What is expected
Every entry needs to be written out again exactly, with its pictures removed.

Data entries:
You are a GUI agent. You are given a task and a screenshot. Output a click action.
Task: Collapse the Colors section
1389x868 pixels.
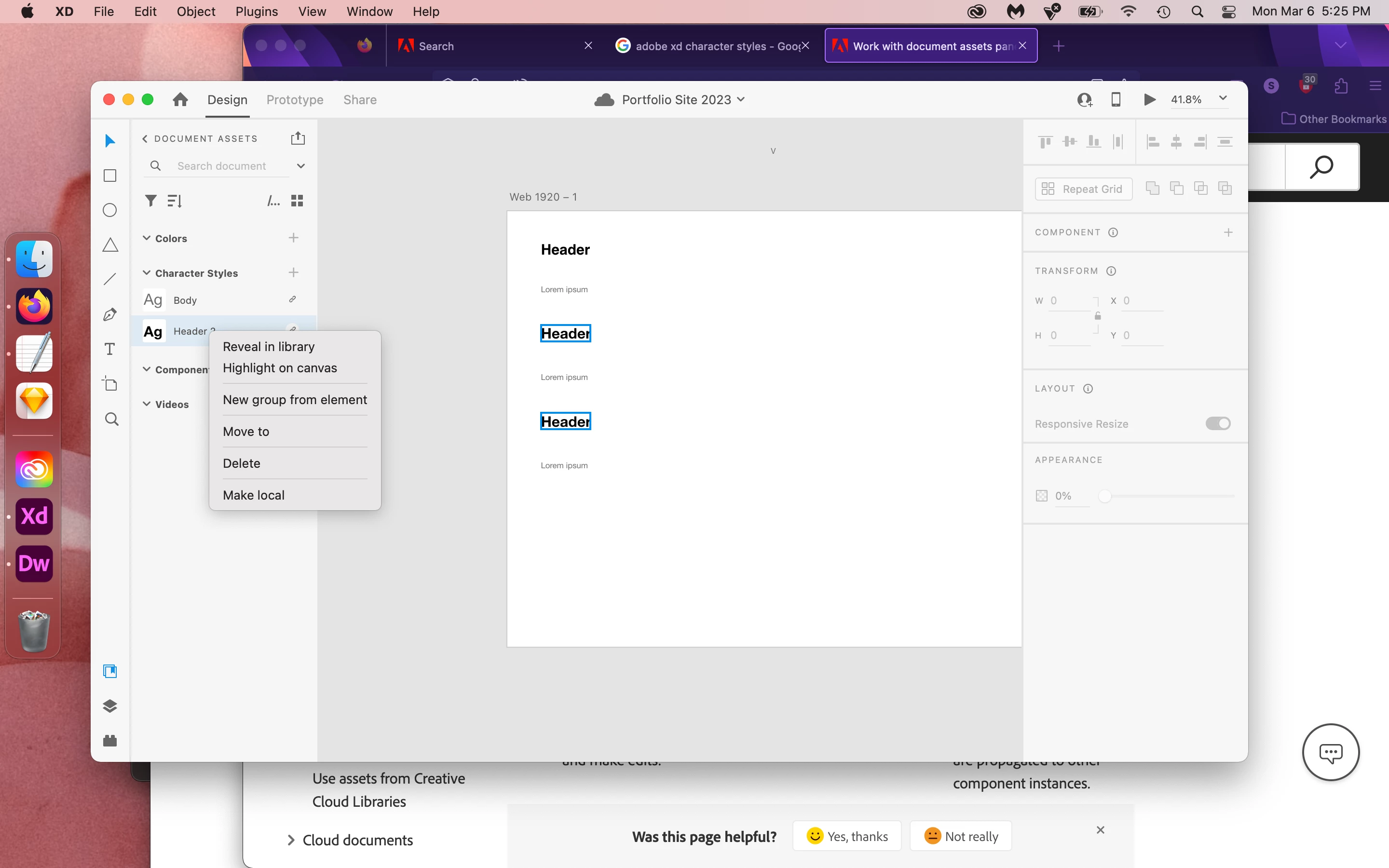coord(147,238)
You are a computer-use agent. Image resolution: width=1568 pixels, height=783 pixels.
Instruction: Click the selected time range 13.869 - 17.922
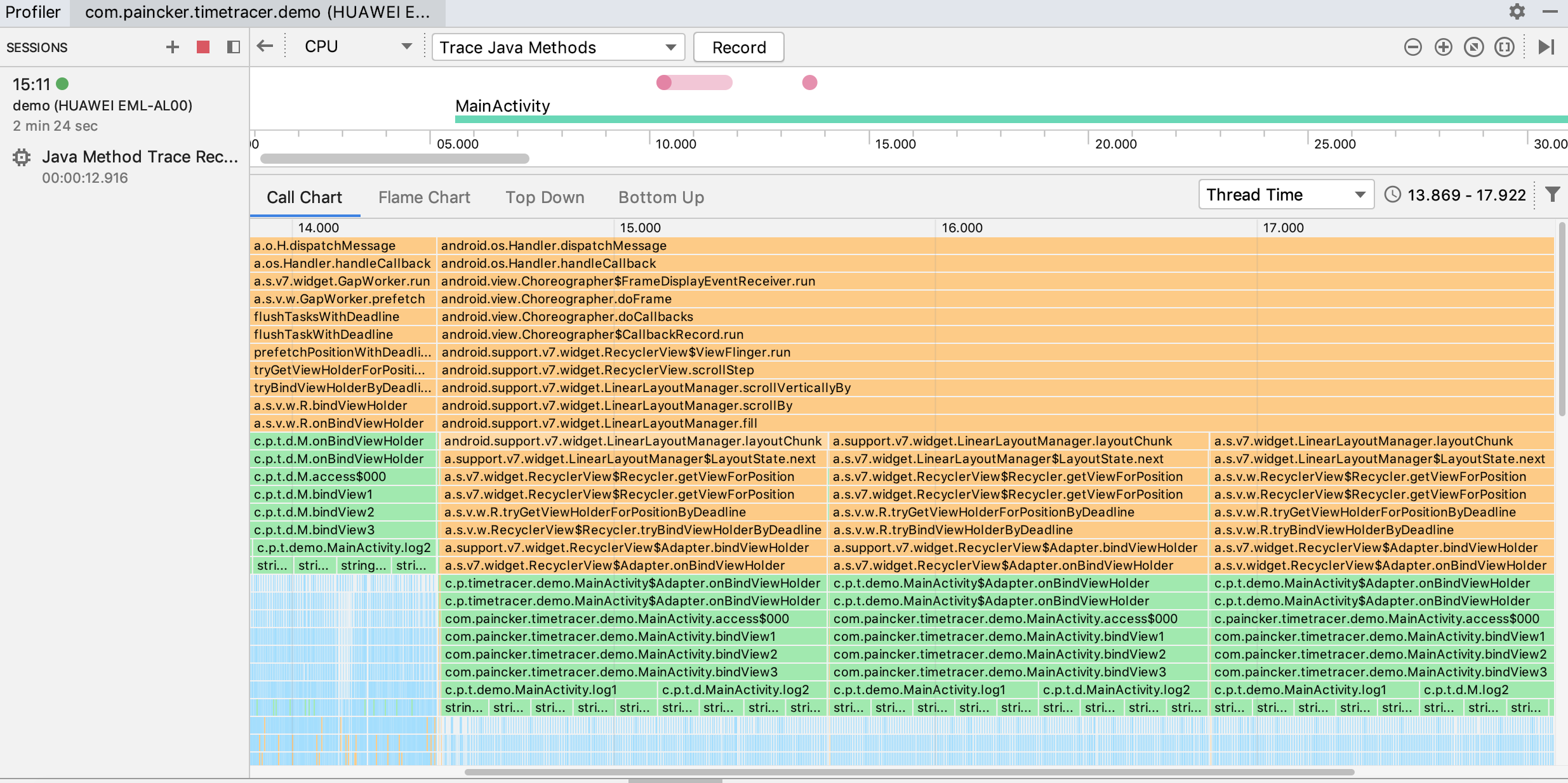1466,195
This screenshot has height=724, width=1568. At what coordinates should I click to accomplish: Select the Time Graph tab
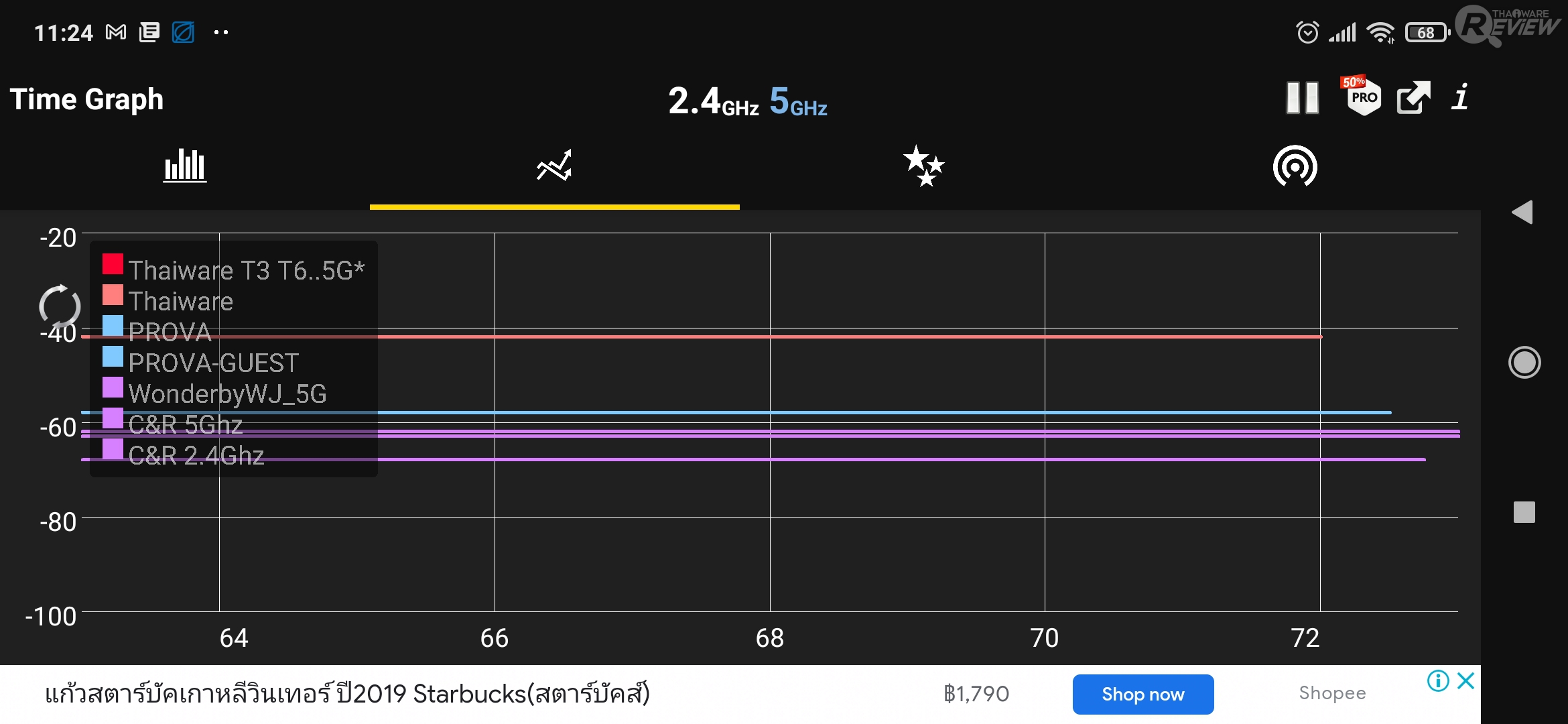click(x=554, y=166)
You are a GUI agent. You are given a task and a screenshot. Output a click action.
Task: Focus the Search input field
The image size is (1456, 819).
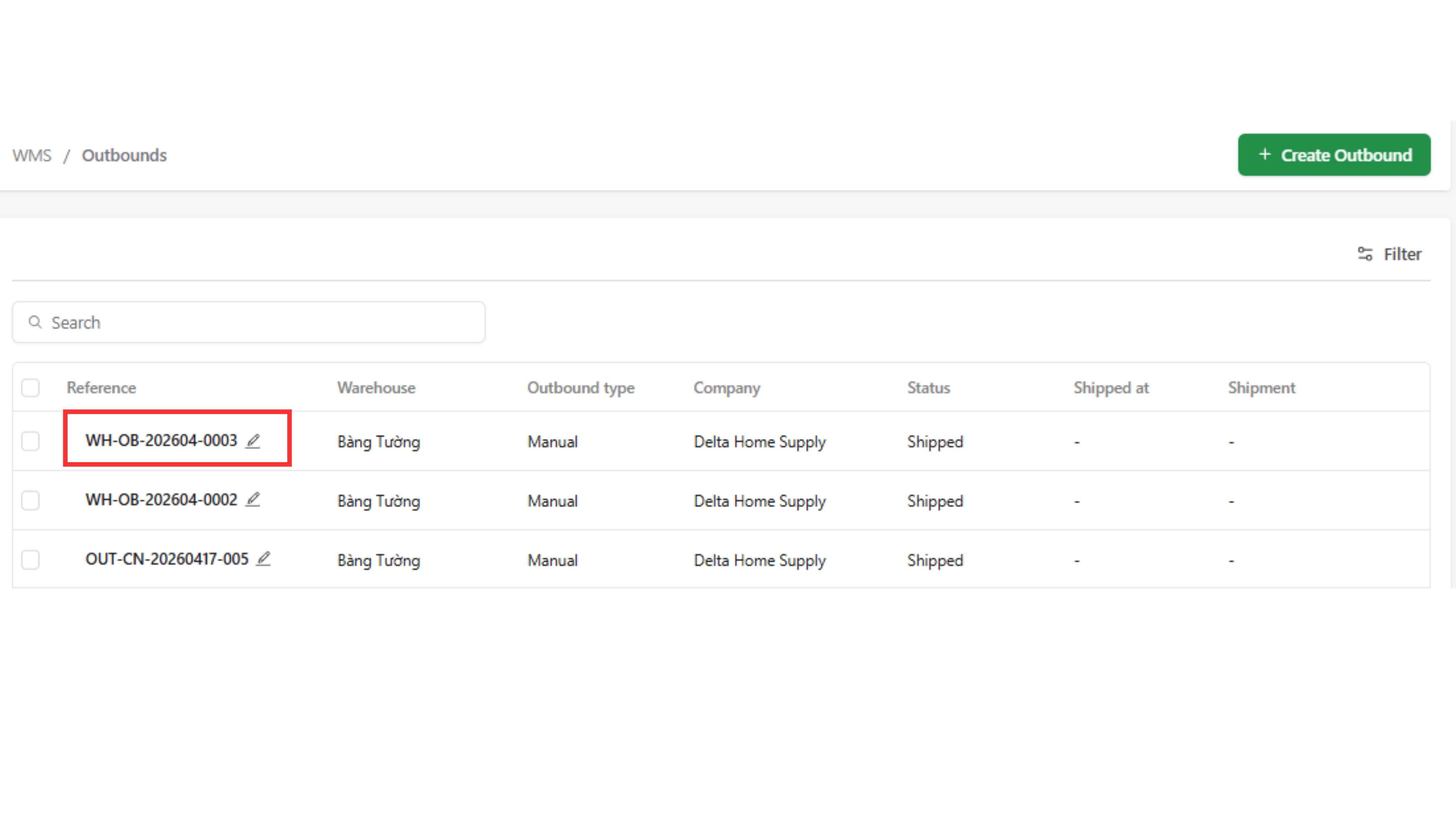click(x=260, y=322)
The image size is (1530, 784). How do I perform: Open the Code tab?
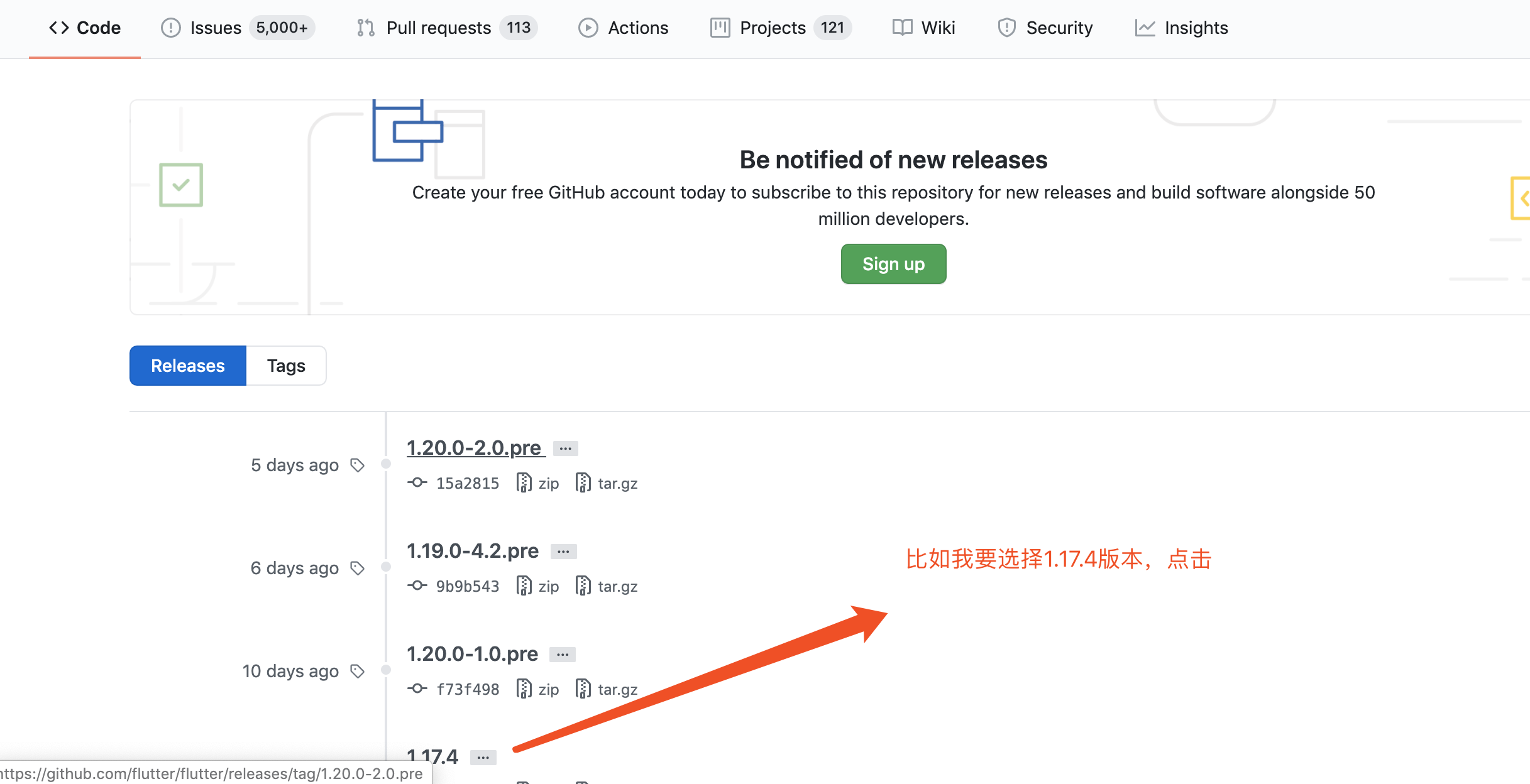click(85, 28)
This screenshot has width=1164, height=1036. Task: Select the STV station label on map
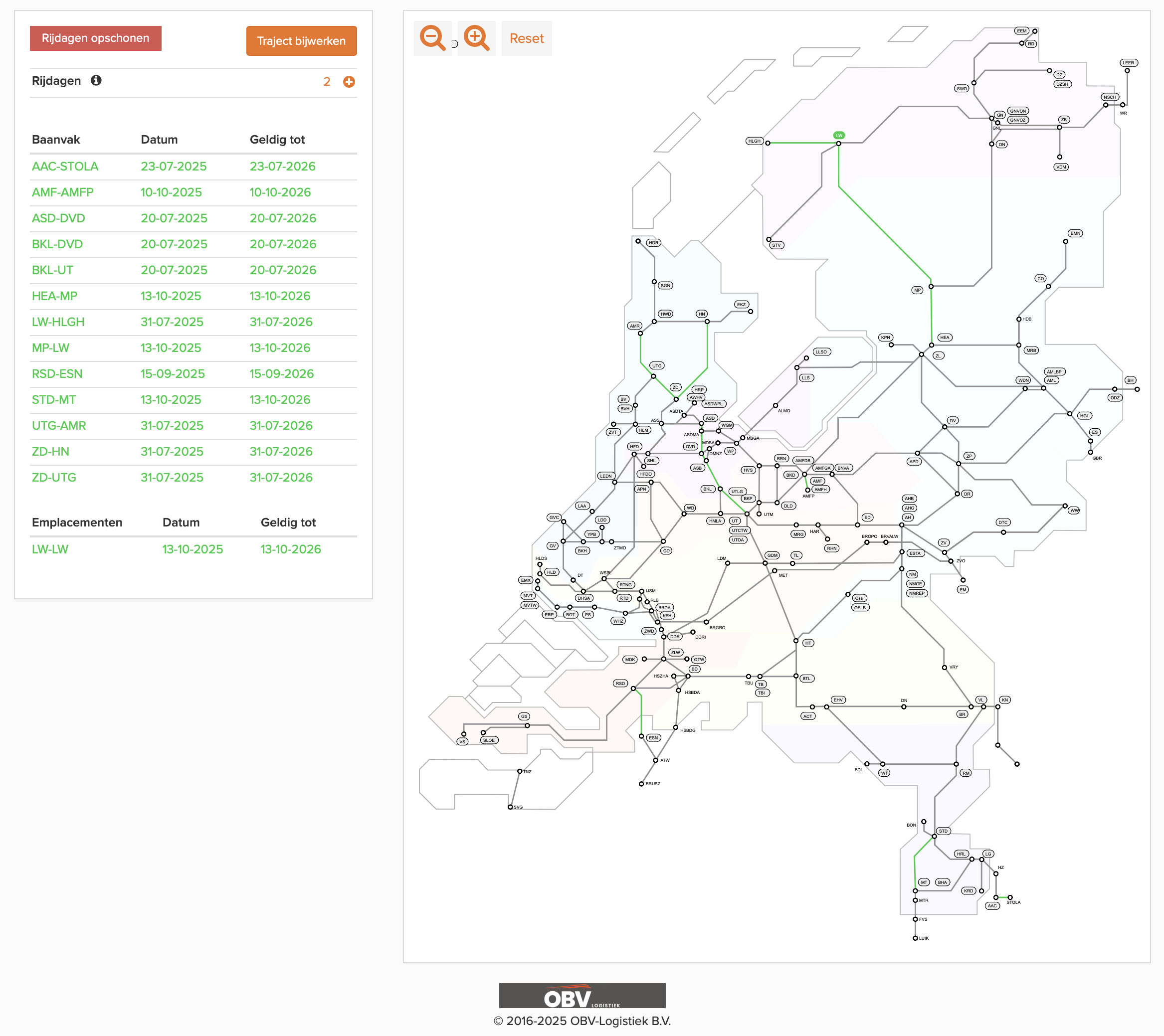coord(776,245)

Response box
You are a GUI agent. You are given a task and a screenshot. Output a click action.
Task: Collapse the Colors section
1389x868 pixels.
coord(147,238)
You are a computer-use agent. Image resolution: width=1568 pixels, height=783 pixels.
Instruction: Click the selected time range 13.869 - 17.922
1466,195
This screenshot has height=724, width=1568. At what coordinates should I click to accomplish: Select the Time Graph tab
click(x=554, y=166)
You are a GUI agent. You are given a task and a screenshot. Output a click action.
Task: Focus the Search input field
The image size is (1456, 819).
click(x=260, y=322)
The image size is (1530, 784). How do I perform: Open the Code tab?
click(85, 28)
This screenshot has width=1164, height=1036. Task: Select the STV station label on map
coord(776,245)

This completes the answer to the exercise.